The extra yield investors demand to own developing nations' bonds instead of U.S. Treasuries swelled 43 basis points to 3.77 percentage points, the widest spread in more than three years, according to JPMorgan Chase & Co.'s EMBI+ index. The MSCI Emerging Markets Index of stocks dropped 1.9 percent to 855.47, the lowest since November 2006. The index has lost a third of its value this year.
Investors sought the haven of gold and U.S. Treasuries after Lehman, once the fourth-biggest U.S. investment bank, filed the largest bankruptcy in history today, with $613 billion of debt.
``The world looks a little uglier,'' said Michael Atkin, head of sovereign research at Putnam Investments in Boston. ``Risky assets'' are ``much less attractive in this environment.

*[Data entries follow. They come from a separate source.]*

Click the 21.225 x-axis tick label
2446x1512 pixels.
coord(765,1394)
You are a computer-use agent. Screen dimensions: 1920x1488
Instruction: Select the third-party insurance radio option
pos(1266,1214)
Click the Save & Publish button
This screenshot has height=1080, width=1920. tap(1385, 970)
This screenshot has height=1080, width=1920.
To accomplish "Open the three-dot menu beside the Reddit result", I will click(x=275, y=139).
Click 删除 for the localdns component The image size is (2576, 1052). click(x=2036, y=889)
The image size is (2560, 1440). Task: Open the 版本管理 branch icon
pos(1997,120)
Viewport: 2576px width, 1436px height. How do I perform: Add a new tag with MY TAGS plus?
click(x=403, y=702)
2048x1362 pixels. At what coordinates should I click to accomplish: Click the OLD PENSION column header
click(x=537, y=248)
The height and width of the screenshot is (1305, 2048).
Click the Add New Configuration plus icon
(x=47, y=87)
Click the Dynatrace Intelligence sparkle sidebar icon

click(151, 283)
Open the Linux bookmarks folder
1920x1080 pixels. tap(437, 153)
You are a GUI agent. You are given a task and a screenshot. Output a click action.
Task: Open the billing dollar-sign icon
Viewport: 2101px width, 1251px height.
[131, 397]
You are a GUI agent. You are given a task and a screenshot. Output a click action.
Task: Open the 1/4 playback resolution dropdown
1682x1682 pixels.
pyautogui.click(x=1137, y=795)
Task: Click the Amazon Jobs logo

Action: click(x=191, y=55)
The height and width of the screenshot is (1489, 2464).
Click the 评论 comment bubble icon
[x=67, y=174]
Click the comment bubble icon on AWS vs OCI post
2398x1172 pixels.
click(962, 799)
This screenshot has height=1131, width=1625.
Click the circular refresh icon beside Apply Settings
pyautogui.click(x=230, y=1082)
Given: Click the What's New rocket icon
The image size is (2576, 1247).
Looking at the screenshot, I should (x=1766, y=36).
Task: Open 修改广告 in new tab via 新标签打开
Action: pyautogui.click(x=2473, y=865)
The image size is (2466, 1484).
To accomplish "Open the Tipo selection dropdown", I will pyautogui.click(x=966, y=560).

There's more weakness to come in emerging markets.''
The yield on the Russian government's 30-year dollar bonds jumped 26 basis points to 6.24 percent. That's 2 percentage points more than similar-maturity U.S. notes, the widest spread since October 2004. Brazil's 11 percent bond due 2040 fell 2.96 cents on the dollar to 127.60 cents, the lowest in 14 months. The yield to the 2015 call date on the Brazil bond rose to 6.05 percent, according to JPMorgan. Yields on two-year U.S. Treasuries fell below 2 percent for the first time since April.
Brazil's real lost 1.9 percent to 1.8144 per dollar while the Mexican peso slumped 1.4 percent to 10.7406. The Turkish lira dropped 2.1 percent to 1.2645, and India's rupee touched 6.0550 per dollar, the lowest since September 2006.